===== Record excerpts =====

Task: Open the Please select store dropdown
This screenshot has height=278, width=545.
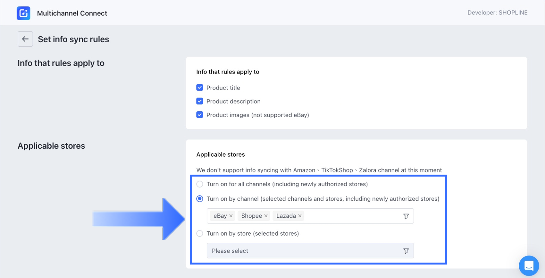Action: point(305,251)
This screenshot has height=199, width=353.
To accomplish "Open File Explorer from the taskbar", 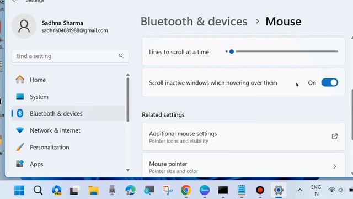I will pyautogui.click(x=93, y=190).
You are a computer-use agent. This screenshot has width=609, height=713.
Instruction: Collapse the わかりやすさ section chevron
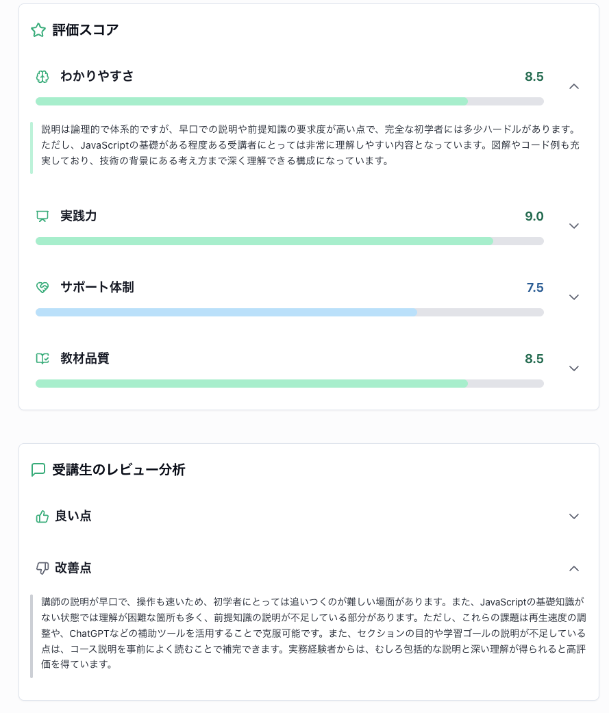[574, 86]
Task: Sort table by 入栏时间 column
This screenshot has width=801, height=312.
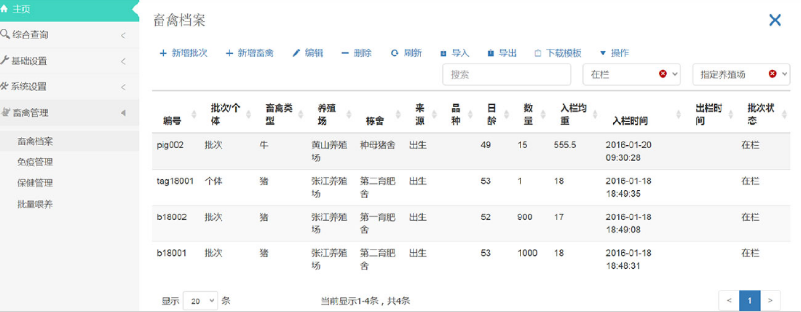Action: point(630,121)
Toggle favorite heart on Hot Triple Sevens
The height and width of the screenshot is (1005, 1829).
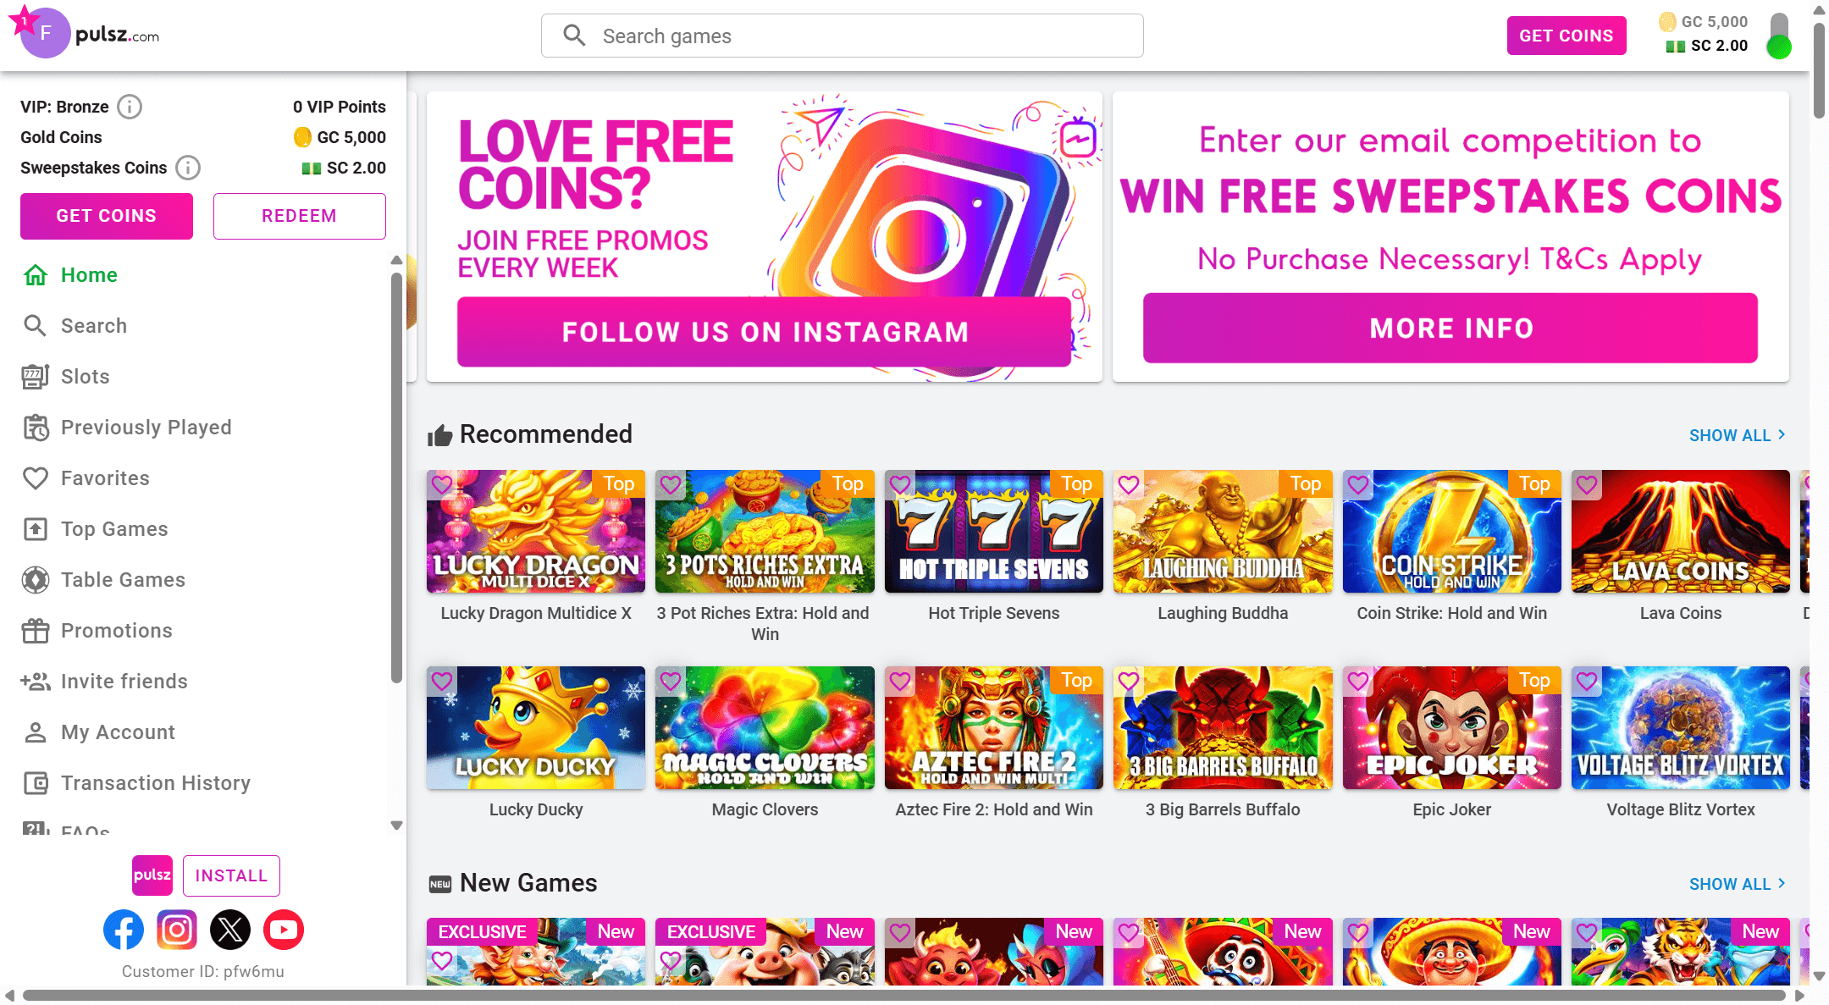click(x=900, y=485)
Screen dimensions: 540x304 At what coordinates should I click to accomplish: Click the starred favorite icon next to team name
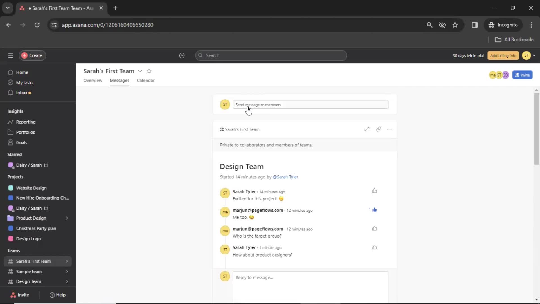149,71

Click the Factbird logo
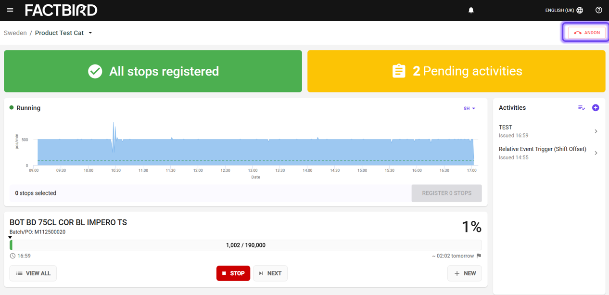click(x=61, y=10)
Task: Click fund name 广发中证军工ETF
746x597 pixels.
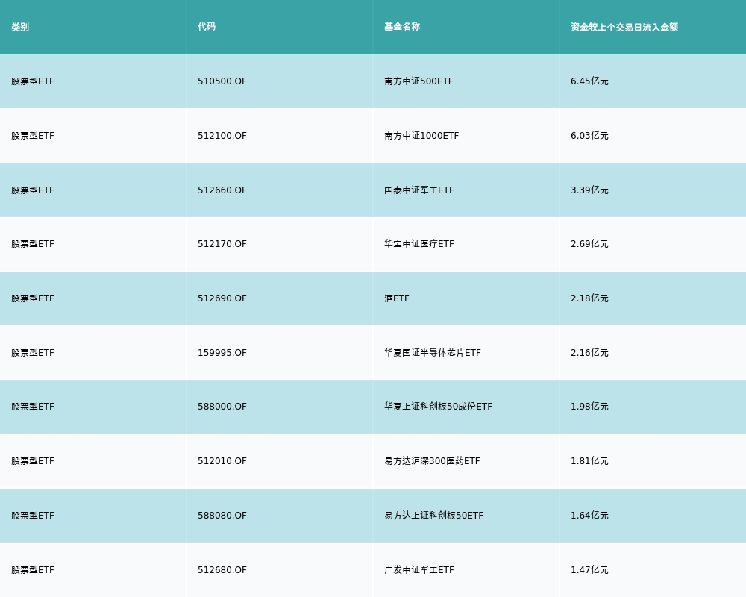Action: coord(419,570)
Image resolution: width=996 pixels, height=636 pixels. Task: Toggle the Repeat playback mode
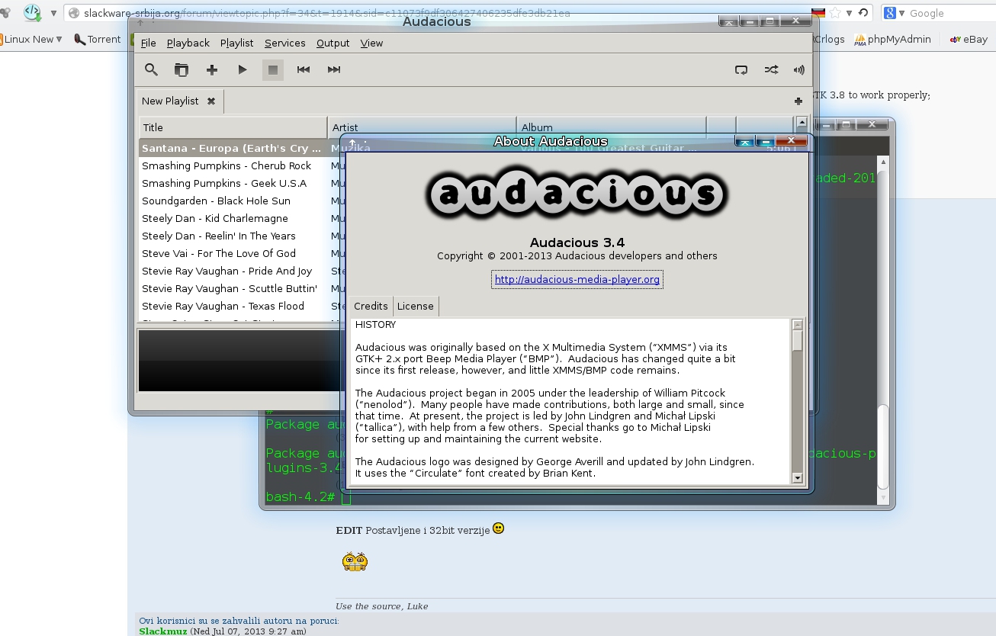point(741,70)
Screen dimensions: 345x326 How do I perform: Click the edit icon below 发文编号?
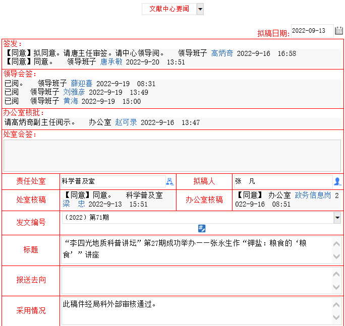(202, 228)
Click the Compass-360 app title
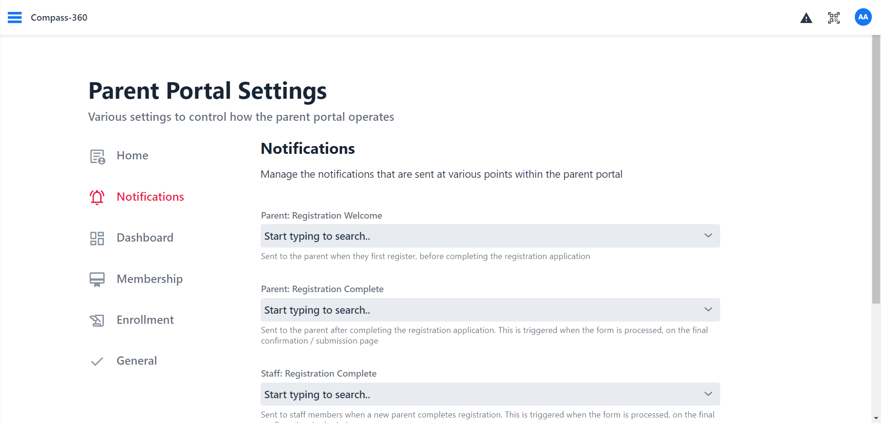The image size is (881, 423). (59, 17)
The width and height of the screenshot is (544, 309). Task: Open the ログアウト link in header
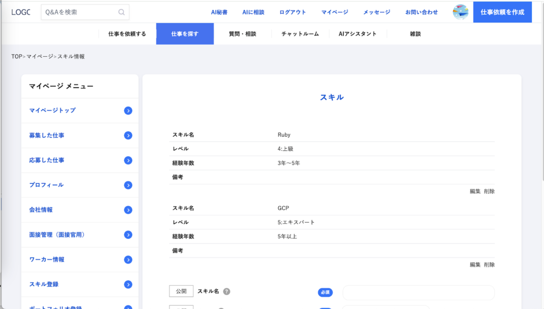pos(293,12)
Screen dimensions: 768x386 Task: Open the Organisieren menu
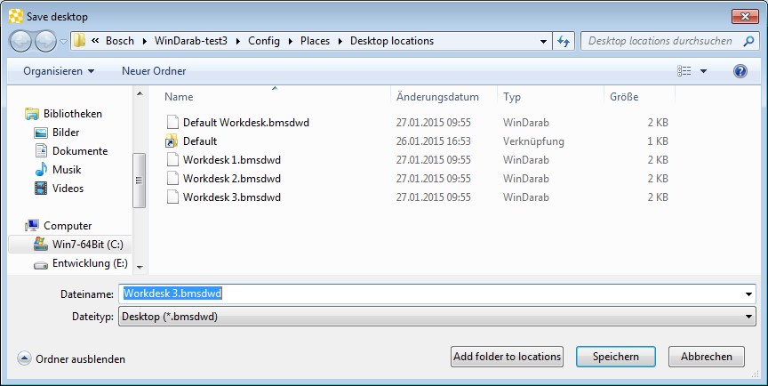[x=59, y=70]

=====

**Exercise directions:** Repeat the line that contains "Click the Factbird logo" and each line after it, through the last line of the listing, exactly and alone; pictures stay out of the repeat.

**Solution to the exercise:**
Click the Factbird logo
click(x=61, y=10)
Task: Click fund name 广发中证军工ETF
746x597 pixels.
Action: coord(419,570)
Image resolution: width=996 pixels, height=636 pixels. Task: Toggle the Repeat playback mode
point(741,70)
Screen dimensions: 345x326 How do I perform: Click the edit icon below 发文编号?
(202, 228)
Click the Compass-360 app title
The image size is (881, 423). (59, 17)
The width and height of the screenshot is (544, 309). Task: Open the ログアウト link in header
pos(293,12)
Screen dimensions: 768x386 Task: Open the Organisieren menu
[x=59, y=70]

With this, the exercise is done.